There is a reason this oral culture is handed down. MWC’s Ballah says Islam is poetic in nature, and poetry has historically been an integral part of Muslim culture. A fable recalls how Prophet Muhammad entered a verse of the Quran into a poetry competition without attribution. The entries were put up for display and a poet from afar read the verse and declared it to be the most inimitable piece of poetry he had ever come across. Islamic folklore is also littered with examples of women being unable to tell their stories. Many were slave girls fighting for their voices to be heard. Some were queens and princesses, fighting for a female narrative.

Ballah has her own stories to tell. Her book of poems Preparing My Daughter for Rain was published in 2014, the same year she started wearing the hijab. On Jan. 7, 2015, the day of the Charlie Hebdo shooting, she was spat on by a woman at a subway station. Her assailant missed. A couple of years earlier, while she was at university, a drunk young Muslim man, so ashamed and saddened by his actions, began reciting Quranic verses in an attempt to prove to Ballah, to God, to himself that he was a Muslim.

I swear I am Muslim—he slurs.
I say: I know. No—he says—you’re judging me,
look.
And he holds his hands over his ears and he begins
to recite
[…] and he tries again and again, never getting
past Bismillah
He keeps on saying ‘No you don’t understand.
I am Muslim, I am Muslim, I am Muslim, I am
Muslim.”
I know, I say.
And he holds the bottle to his mouth and he almost
swallows it whole…

In this way, identity and culture continue to be lock and key to the trappings of personal struggles and societal perceptions. Ballah is finishing her new self-published book titled Skin and Sun, documenting her struggle to understand her position in the world as a Black Muslim woman, set for release this year. This summer, she’s set to speak at Duke University as part of a panel that discussed Muslim women who use art as a medium to express themselves.
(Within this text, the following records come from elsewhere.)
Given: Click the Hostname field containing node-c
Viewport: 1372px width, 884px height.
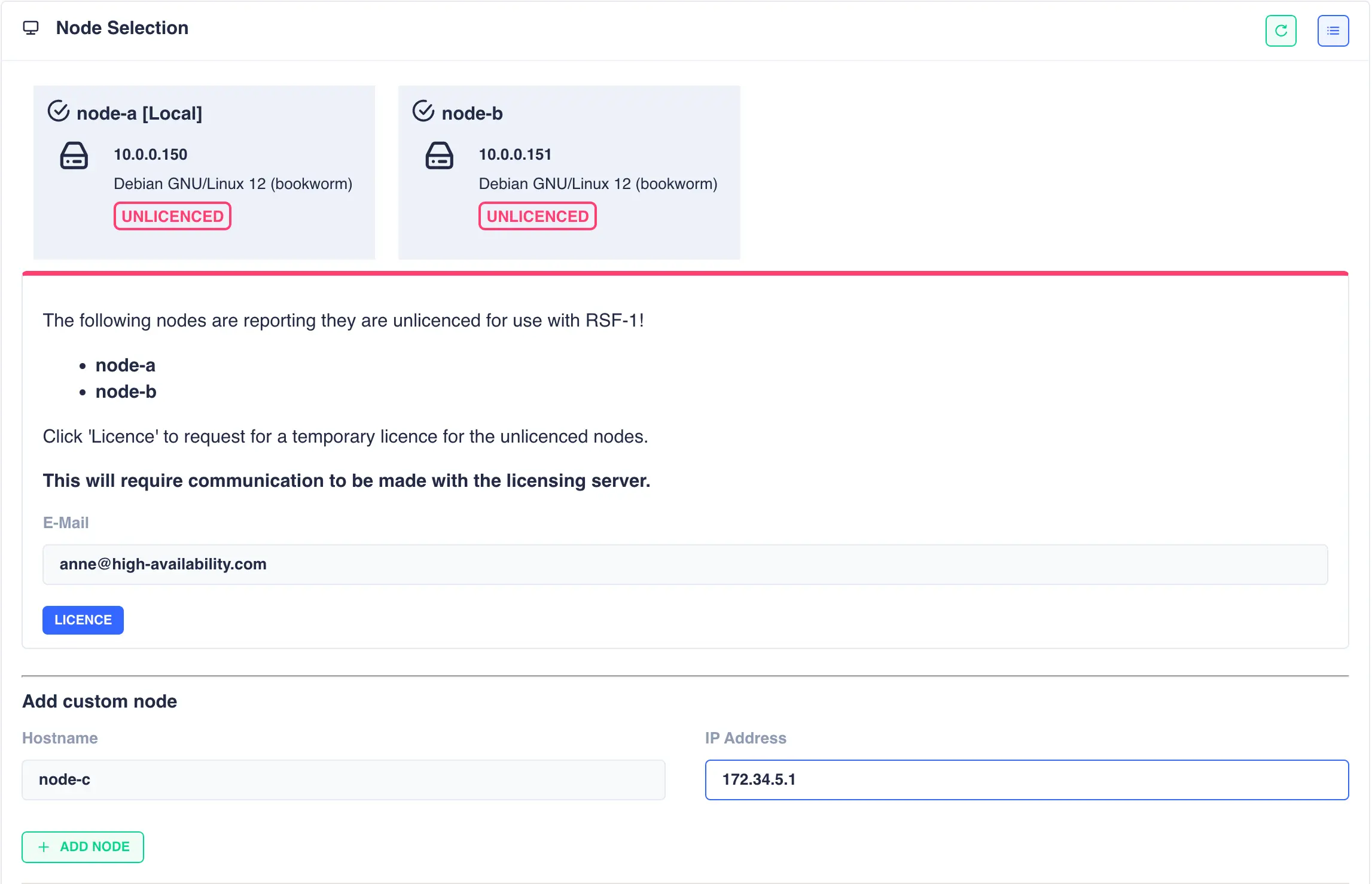Looking at the screenshot, I should [343, 780].
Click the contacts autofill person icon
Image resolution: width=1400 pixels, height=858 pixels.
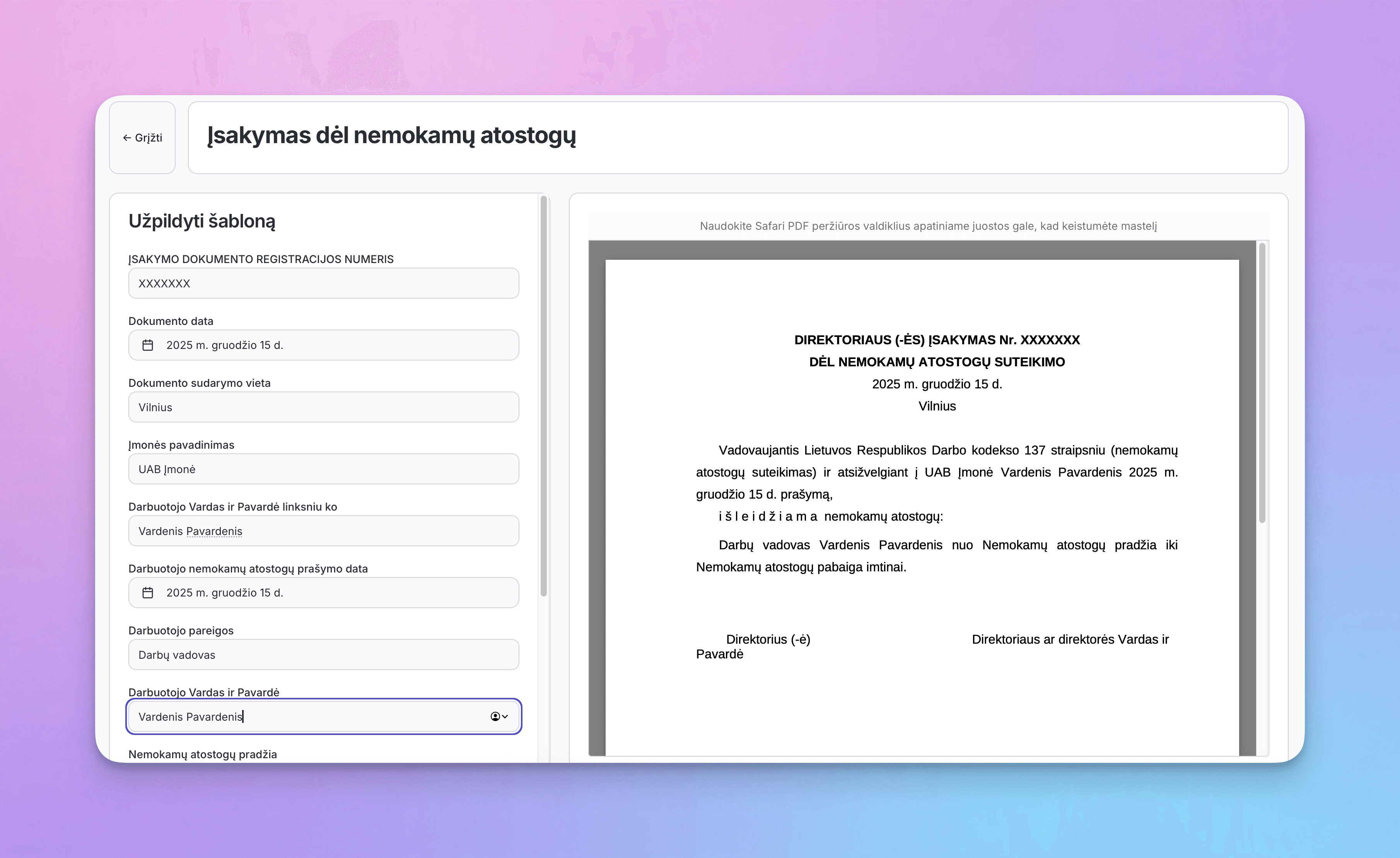[x=495, y=716]
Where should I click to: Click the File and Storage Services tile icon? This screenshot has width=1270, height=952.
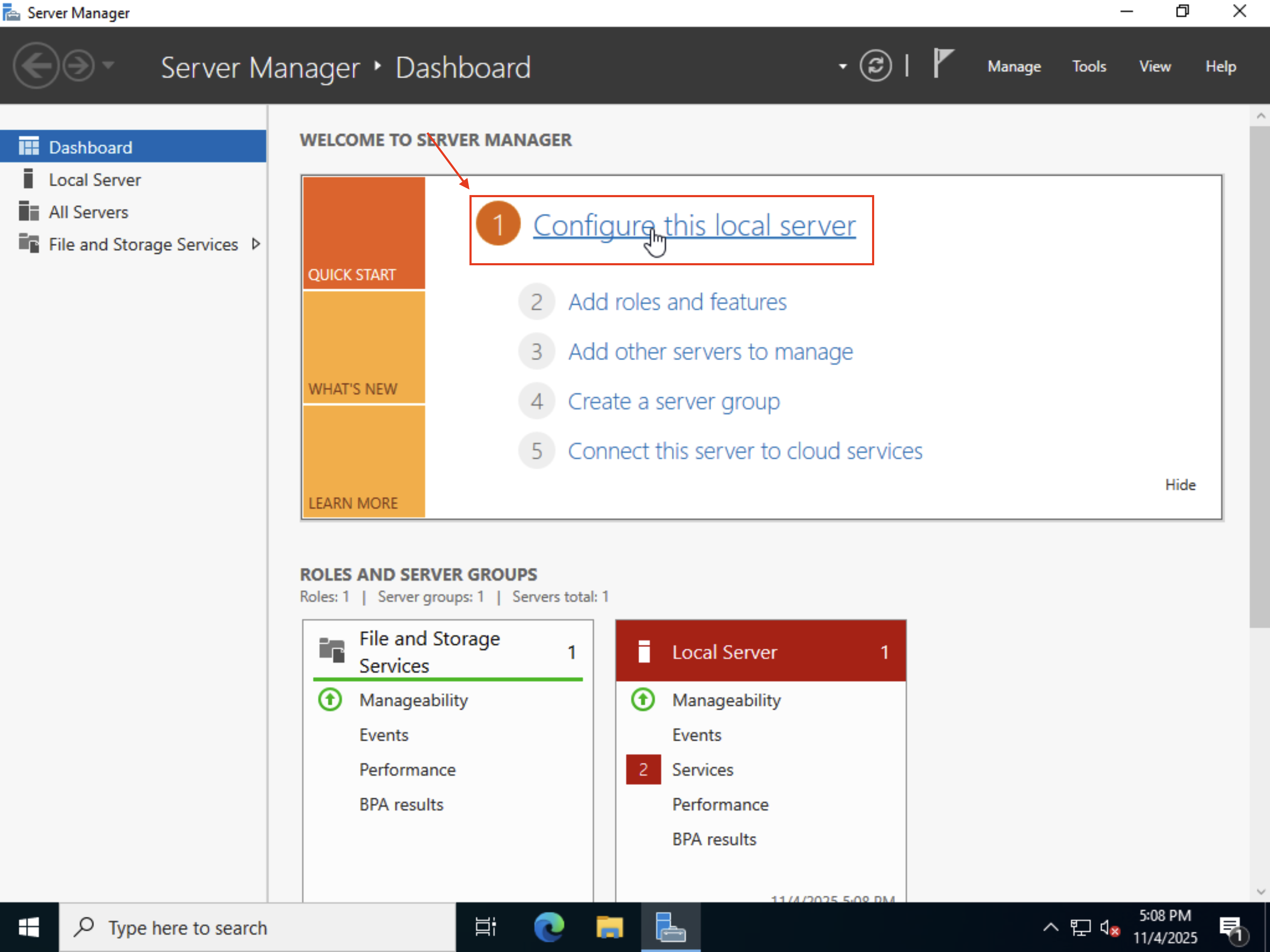pyautogui.click(x=332, y=649)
Asgari is also set to release her first collection of poetry, at the age of 18. Eighty-nine backers raised more than $5,000 on Kickstarter for the book to be published. Called What was Swept Under the Persian Rug, the image on the cover of the book is a powerful gothic photo of Asgari standing on a Persian rug in a desert landscape, her head raised to a grey sunset sky, her arms wide open, her coat made of faded Arabic lettering. It’s the still image encapsulating the moment before lightning strikes and thunder roars, all at the beat of a woman’s command.

FATIMA SYED has logged way too many hours on airplanes. After a decade in Saudi Arabia and half a decade in Dubai, she is now a freelance writer in Toronto.